REPUBLIKA.CO.ID, JAKARTA -- Rencana Menteri Hukum dan HAM Yasonna H Laoly untuk membebaskan narapidana kasus korupsi dinilai sebagai langkah mengambil kesempatan di tengah pandemi Covid-19. Anggota Komisi III dari Fraksi Partai Amanat Nasional (PAN) Pangeran Khairul Saleh mengatakan, jumlah napi korupsi tidak sebanyak napi pidana umum di lapas.
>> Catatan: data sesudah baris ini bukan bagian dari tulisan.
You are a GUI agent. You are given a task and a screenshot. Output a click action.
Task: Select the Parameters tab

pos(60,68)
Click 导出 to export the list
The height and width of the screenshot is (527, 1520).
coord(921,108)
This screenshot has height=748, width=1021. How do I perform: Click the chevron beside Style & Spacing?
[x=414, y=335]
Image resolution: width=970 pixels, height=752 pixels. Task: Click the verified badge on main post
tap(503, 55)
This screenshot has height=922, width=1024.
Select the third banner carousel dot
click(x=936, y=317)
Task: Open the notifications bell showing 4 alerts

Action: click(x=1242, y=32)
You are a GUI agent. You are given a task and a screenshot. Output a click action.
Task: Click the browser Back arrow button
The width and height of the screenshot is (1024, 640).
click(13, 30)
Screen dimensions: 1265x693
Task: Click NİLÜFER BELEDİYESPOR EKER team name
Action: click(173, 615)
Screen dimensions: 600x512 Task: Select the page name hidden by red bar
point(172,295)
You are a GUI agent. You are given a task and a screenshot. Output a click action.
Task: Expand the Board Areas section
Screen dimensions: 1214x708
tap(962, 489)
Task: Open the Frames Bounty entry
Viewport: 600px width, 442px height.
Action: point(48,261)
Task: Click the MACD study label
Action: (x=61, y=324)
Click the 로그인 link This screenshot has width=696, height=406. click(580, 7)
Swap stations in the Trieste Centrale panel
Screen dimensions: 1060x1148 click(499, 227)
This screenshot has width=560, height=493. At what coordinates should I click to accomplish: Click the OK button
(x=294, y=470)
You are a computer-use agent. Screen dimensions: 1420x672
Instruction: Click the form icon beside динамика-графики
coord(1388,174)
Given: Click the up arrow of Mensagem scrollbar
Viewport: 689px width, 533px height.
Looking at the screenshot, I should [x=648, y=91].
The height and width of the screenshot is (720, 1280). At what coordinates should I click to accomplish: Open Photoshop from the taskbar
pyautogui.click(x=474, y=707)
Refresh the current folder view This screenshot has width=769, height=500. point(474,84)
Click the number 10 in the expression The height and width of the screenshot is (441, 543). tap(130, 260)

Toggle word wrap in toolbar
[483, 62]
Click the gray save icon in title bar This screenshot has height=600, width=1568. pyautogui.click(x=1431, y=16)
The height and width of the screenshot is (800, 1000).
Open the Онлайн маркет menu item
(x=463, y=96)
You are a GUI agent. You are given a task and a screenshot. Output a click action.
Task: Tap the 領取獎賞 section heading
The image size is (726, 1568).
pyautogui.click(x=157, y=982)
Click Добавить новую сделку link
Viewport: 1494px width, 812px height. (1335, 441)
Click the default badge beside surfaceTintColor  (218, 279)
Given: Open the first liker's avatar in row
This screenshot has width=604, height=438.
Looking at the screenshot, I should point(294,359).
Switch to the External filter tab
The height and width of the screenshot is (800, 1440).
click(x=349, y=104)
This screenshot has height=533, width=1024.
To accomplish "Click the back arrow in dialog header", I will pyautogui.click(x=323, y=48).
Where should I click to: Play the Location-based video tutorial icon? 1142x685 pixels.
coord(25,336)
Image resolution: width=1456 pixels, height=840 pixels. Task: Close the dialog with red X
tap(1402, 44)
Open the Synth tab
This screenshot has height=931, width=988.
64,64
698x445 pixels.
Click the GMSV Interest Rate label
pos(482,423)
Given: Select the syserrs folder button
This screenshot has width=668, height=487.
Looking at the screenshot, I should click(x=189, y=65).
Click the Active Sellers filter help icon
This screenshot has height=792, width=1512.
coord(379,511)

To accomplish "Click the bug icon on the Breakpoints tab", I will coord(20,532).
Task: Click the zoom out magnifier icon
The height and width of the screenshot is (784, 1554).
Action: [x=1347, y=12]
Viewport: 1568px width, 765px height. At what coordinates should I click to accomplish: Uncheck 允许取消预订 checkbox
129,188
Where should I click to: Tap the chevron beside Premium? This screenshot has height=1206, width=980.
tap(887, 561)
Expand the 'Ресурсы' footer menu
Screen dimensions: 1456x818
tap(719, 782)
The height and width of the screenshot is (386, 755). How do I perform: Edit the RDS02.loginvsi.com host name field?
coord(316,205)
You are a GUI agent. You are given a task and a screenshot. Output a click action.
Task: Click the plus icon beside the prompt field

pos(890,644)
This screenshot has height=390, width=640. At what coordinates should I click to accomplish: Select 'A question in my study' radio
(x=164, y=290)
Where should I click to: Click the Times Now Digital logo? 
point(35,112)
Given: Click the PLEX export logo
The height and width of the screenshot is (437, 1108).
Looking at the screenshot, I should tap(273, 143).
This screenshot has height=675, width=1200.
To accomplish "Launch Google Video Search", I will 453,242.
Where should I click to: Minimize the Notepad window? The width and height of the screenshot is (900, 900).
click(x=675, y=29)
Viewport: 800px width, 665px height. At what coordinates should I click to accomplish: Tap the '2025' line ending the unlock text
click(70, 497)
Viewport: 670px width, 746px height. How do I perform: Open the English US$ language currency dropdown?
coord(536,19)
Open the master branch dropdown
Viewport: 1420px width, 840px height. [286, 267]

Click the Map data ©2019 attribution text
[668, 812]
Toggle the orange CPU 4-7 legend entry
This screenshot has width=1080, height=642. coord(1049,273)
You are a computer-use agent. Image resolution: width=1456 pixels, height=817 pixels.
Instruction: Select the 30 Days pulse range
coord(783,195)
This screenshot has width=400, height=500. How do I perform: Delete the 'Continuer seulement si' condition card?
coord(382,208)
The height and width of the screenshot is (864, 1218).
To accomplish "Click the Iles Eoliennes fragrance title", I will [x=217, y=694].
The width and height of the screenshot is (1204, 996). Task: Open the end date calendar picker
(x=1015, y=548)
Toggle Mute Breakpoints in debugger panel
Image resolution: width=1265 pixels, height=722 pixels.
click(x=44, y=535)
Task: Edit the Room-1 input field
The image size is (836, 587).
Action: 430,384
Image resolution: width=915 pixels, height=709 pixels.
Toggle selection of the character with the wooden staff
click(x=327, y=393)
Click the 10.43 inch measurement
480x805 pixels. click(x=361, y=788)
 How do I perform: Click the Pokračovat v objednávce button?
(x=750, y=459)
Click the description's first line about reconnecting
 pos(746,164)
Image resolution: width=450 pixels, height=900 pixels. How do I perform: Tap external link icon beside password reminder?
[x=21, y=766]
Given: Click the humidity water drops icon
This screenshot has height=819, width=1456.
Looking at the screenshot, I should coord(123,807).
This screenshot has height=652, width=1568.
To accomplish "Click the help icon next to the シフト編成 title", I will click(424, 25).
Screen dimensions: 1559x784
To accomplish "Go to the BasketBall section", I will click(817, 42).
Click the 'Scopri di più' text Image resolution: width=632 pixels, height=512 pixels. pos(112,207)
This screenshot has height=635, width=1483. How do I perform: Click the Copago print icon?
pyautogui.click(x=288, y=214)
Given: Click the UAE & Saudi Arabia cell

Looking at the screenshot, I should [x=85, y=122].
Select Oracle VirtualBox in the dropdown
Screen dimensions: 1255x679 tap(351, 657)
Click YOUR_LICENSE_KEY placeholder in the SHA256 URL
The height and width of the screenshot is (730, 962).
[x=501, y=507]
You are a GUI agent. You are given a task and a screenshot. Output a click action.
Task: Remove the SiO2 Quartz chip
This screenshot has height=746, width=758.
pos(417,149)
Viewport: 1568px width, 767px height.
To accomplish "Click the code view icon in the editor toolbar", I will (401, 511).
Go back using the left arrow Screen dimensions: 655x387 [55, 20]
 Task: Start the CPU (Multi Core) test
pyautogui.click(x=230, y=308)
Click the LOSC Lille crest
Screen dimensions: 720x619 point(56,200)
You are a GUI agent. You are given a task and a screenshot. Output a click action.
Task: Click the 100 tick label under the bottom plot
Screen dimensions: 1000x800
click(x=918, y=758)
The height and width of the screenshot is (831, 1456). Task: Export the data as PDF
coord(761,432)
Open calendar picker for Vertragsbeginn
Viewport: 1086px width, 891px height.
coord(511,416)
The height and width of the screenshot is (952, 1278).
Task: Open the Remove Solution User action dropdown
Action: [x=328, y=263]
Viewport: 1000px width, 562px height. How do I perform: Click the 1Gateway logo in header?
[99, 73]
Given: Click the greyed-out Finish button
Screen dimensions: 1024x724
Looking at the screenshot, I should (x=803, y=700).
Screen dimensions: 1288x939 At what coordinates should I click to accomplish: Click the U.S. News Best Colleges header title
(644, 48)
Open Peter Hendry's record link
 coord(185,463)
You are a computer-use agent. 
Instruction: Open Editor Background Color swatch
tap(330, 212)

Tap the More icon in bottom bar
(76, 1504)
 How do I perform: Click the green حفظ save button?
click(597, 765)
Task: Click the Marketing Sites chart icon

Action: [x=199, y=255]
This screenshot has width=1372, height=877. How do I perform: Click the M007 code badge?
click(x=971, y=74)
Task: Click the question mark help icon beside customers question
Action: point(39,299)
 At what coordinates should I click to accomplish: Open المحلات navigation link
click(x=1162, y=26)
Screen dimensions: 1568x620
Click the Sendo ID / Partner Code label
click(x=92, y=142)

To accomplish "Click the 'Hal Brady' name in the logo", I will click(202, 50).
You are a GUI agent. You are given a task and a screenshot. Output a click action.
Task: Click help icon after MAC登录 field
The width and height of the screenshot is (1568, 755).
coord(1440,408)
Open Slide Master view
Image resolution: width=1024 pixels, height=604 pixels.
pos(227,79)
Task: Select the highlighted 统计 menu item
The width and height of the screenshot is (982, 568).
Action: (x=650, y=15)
"Saya melihat hal ini lebih kepada Menkumham seperti ‘mengambil kesempatan’ di tengah kondisi Pandemi Covid-19," tutur Saleh kepada Republika.co.id, Sabtu (4/4).
Ia menambahkan, kondisi kelebihan kapasitas yang terjadi di lembaga pemasyarakatan hanya terjadi di napi pidana umum dan kasus narkotika. Kondisi tersebut tidak terjadi pada napi kasus korupsi.
Sebab, koruptor biasanya mendapat satu sel untuk satu narapidana. Saleh menegaskan, melihat kondisi tersebut alasan Menkumham memberi pembebasan kepada koruptor dengan alasan mencegah penyebaran Covid-19 tidak tepat.
Menurutnya, hal yang perlu dilakukan terhadap napi korupsi hanya sekadar fasilitas pencegahan, bukan pembebasan. Misalnya, pemberian fasilitas untuk rapid test, atau penyemprotan disinfektan ke kamar-kamar yang dihuni koruptor.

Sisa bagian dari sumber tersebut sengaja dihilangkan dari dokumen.